The power of "Gone, Baby, Gone" is the light it shines on our propensity to judge others. "My sister [Elaine] is unstable; she's on crack and a danger to my niece," judged Amanda's uncle. She probably was, but as Casey Affleck's character points out, none of that matters. "Does it make you feel better? Telling yourself you did it for the right reasons? That you took her to be saved from her own mother?"

How many of us adopt recognizing that even though we will be taking a child from her birth country, her heritage, her culture, all of that is right because "we're just trying to give a little girl a life."

What should be our response, as an adoption community, when we learn that China's children are purchased by the orphanages? Do we sit in judgment, comforting ourselves by believing that any family that would give up their child for money doesn't deserve to be her parents anyway? When we as a community are confronted with growing evidence of trafficking, and in some cases kidnapping, to obtain children "for better homes," do we rationalize this away, or do we demand it be stopped? Casey's character states it most succinctly: "It wasn't your life to give. Elaine is her mother. If you thought she was a bad mother you should have gone to Social Services. Short of that she's her mother and that's where she belongs."

Casey's character is then told to go home and wait 30 years, that he would see more clearly how the world is in that time. Since he hadn't already called the police, the antagonist confronts Casey with words that have been considered at one time or another by many adopting families concerning improprieties found in various international adoption programs, including China's:

"Deep inside you you know it doesn't matter what the rules say. When the lights go out and you ask yourself, 'Is she better of here or better off there?' you know the answer! And you always will. You can do a right thing here, a good thing. Men live their whole lives without getting this chance, you walk away from it, you might not regret it when you get home, you might not regret it for a year, but when you get to where I am I promise you will. I'll be dead, you'll be old, but she will be dragging around a couple damaged tattered children of her own, and you'll be the one that has to tell them you're sorry."

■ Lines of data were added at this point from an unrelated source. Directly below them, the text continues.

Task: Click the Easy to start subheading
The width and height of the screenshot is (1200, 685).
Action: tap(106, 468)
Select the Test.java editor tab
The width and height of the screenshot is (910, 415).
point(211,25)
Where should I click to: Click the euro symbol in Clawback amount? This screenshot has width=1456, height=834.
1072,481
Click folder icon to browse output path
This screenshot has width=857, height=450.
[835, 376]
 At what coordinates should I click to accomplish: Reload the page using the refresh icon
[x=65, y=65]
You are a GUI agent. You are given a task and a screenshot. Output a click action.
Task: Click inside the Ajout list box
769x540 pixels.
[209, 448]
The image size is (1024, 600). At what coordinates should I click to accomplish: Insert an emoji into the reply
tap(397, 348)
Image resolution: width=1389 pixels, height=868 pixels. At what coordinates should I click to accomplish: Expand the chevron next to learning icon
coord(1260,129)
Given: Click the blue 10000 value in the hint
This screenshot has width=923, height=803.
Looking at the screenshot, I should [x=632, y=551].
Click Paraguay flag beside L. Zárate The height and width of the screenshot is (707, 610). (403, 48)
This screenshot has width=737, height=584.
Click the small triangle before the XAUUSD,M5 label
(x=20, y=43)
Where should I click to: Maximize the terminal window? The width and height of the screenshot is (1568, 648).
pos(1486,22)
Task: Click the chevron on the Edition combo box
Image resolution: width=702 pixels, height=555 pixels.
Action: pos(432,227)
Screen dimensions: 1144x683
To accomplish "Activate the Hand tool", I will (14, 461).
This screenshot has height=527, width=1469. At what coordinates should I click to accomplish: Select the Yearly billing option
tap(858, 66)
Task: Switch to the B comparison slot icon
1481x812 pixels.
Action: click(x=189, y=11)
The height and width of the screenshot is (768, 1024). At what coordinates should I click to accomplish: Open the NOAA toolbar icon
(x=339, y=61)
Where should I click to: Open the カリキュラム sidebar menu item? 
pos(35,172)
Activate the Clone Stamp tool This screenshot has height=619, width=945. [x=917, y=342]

But it is a false premise. One can't see the future, one can't know another's fate. Certainly people like Oprah Winfrey would argue that the conditions one is raised in does not determine the kind of person one will be. Casey's character recognizes that fact:

"You know, maybe that will happen. And if it does, I'll tell them I'm sorry and I'll live with it. But what's never going to happen, and what I'm not going to do, is to have to apologize to a grown woman who comes to me and says I was kidnapped when I was a little girl and my aunt hired you to find me, and you did, you found me with some strange family. But you broke your promise and you left me there. Why? Why didn't you bring me home? Because all the snacks and the outfits and the family trips don't matter. They stole me. It wasn't my family. And you knew about it, and you knew better, and you did nothing. Maybe that grown woman will forgive me, but I will never forgive myself."

Many adoptive parents hear echoes of their own child's voice in these words.

The antagonists in "Gone, Baby, Gone" were entering a deal with the devil: To allow parents to be judged outside the bounds of the law is a Pandora's box that few parents should want opened. It might allow members of my family, for example, to judge me as a danger to my children because I don't subscribe to the religious principals that my family feels have eternal consequences. Might they not view the consequences of my parenting to be as dangerous as Elaine's drug use? Perhaps. But do we as a society want others to make those kind of judgments?

Ultimately, Casey's character decides in favor of the law: There is a way to protect children. The law speaks against kidnapping a child, even if it is felt to be in the best interests of the child. Whether it is the law of the town, or the International Law of the Hague Agreement, it is the law that all of us must respect. "I did what I did for the sake of the child. Alright, for me too," responds the antagonist. I appreciate his impulse, but I reject completely his actions.